Gördünüz mü Lat ve Uzza'yı?

— İbni Kesir

وَمَنَوٰةَ ٱلثَّالِثَةَ ٱلْأُخْرَىٰٓ ﴿٢٠

Üçüncüsü olan diğer Menat'ı?

— İbni Kesir

أَلَكُمُ ٱلذَّكَرُ وَلَهُ ٱلْأُنثَىٰ ﴿٢١

Demek erkekler sizin, dişiler O'nun mu?

— İbni Kesir

تِلْكَ إِذًا قِسْمَةٌ ضِيزَىٰٓ ﴿٢٢

Öyleyse bu, insafsız bir paylaşma.

— İbni Kesir

إِنْ هِىَ إِلَّآ أَسْمَآءٌ سَمَّيْتُمُوهَآ أَنتُمْ وَءَابَآؤُكُم مَّآ أَنزَلَ ٱللَّهُ بِهَا مِن سُلْطَٰنٍۚ إِن يَتَّبِعُونَ إِلَّا ٱلظَّنَّ وَمَا تَهْوَى ٱلْأَنفُسُۖ وَلَقَدْ جَآءَهُم مِّن رَّبِّهِمُ ٱلْهُدَىٰٓ ﴿٢٣

Bunlar, sizin ve atalarınızın taktığı adlardan başka bir şey değildir.

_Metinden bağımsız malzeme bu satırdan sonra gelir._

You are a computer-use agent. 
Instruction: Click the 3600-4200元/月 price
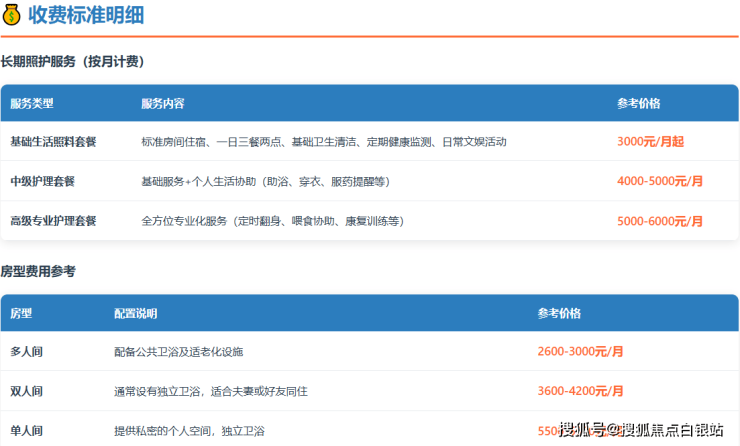pos(580,391)
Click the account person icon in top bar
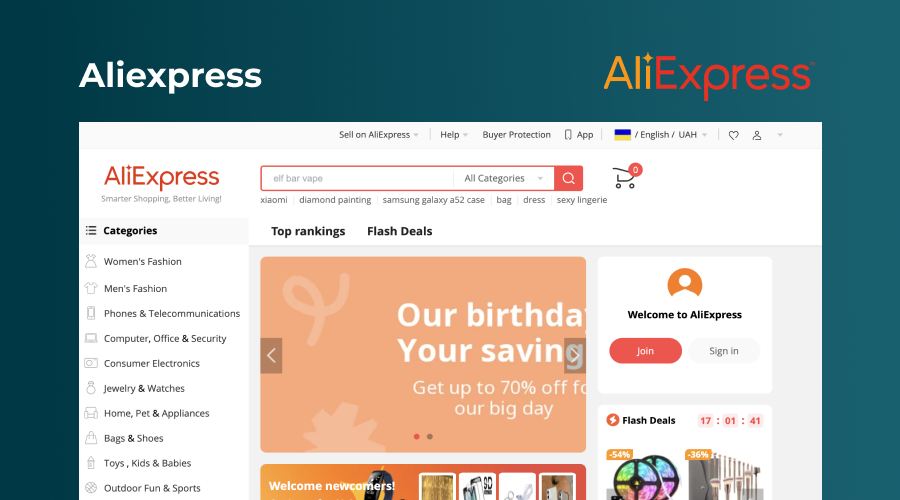The height and width of the screenshot is (500, 900). coord(757,135)
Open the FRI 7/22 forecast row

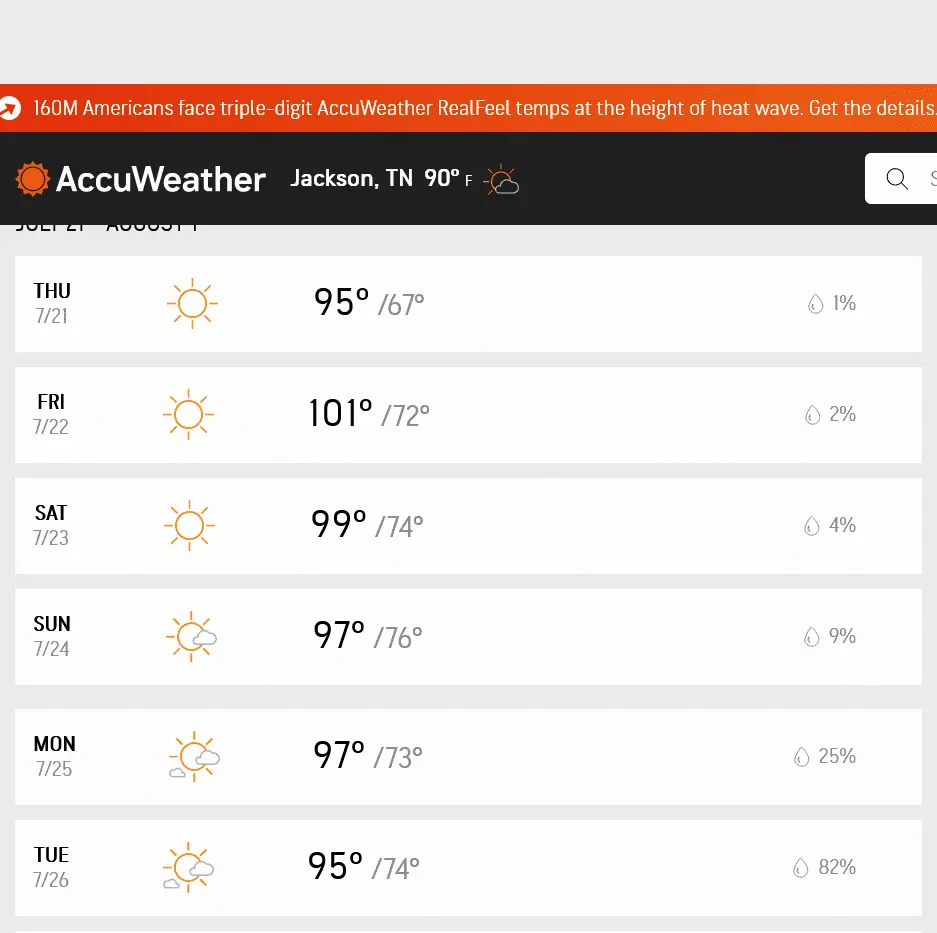[x=468, y=415]
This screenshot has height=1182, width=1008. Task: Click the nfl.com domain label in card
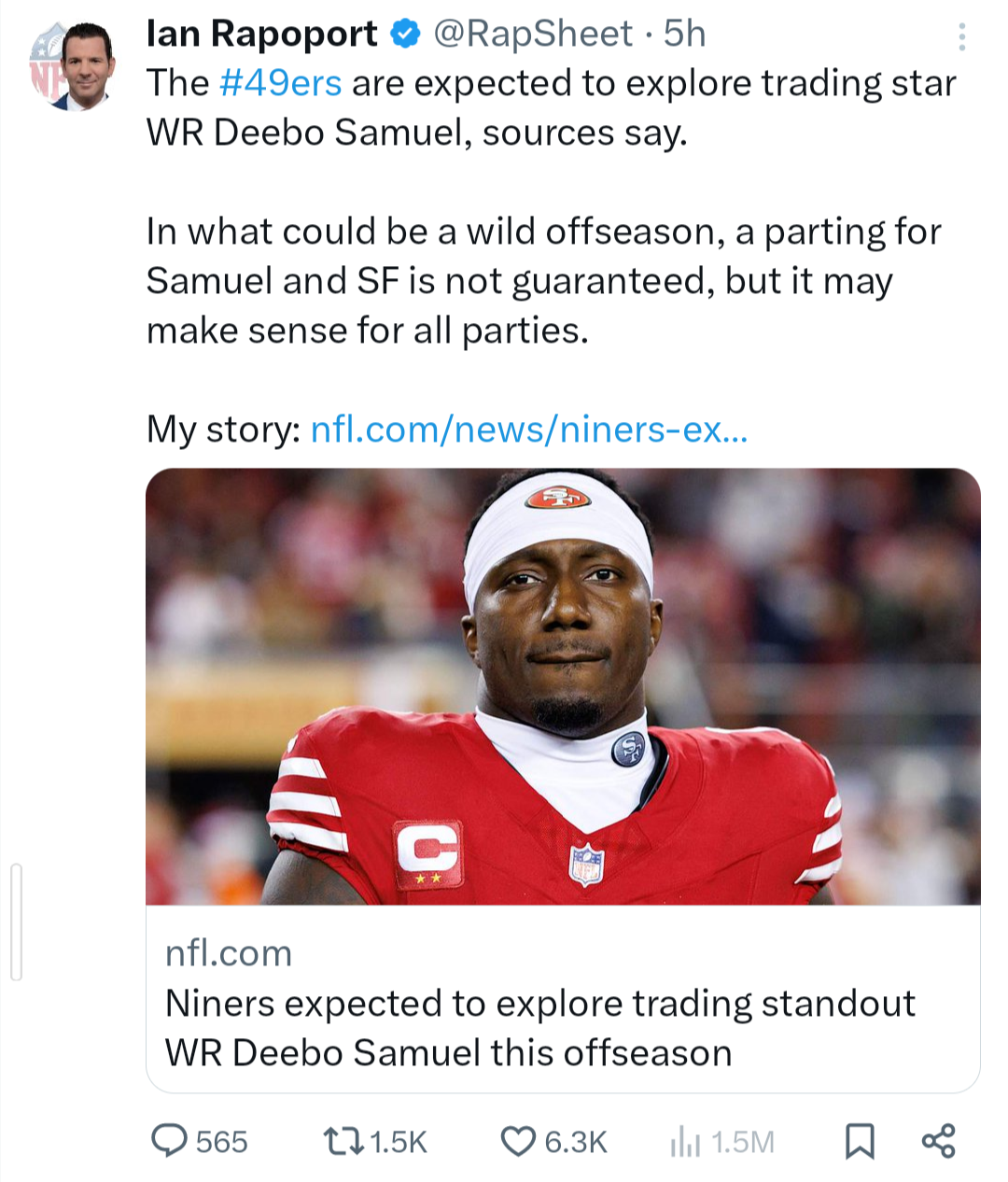(x=229, y=953)
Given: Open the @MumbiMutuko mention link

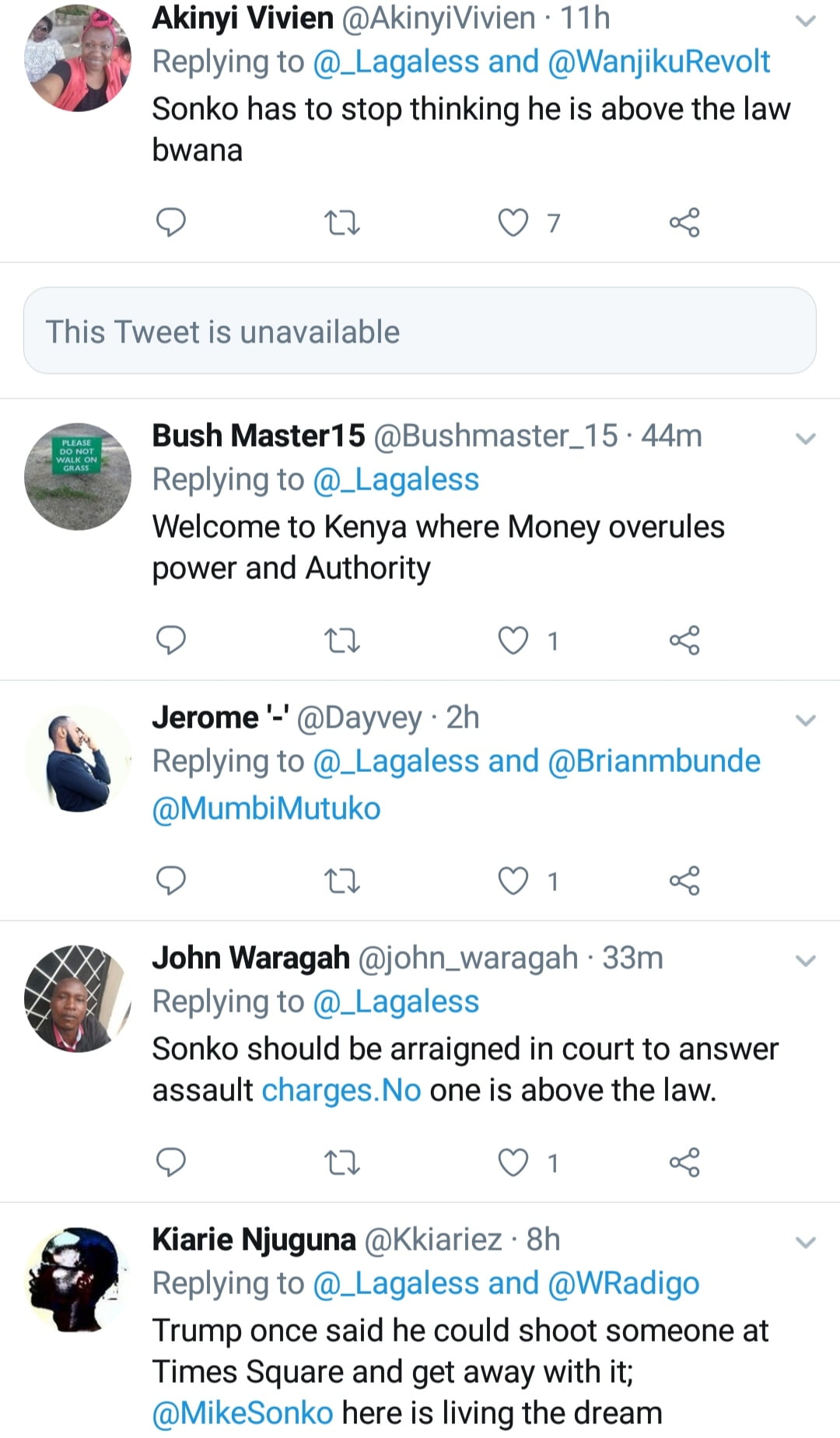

Allah onlara hiç bir güç indirmemiştir. Onlar kuruntudan ve nefislerin arzu ettiği hevadan başkasına uymuyorlar. Halbuki kendilerine Rabblarından hidayet gelmiştir.

— İbni Kesir

أَمْ لِلْإِنسَٰنِ مَا تَمَنَّىٰ ﴿٢٤

Yoksa, her umduğu şey insanın mıdır?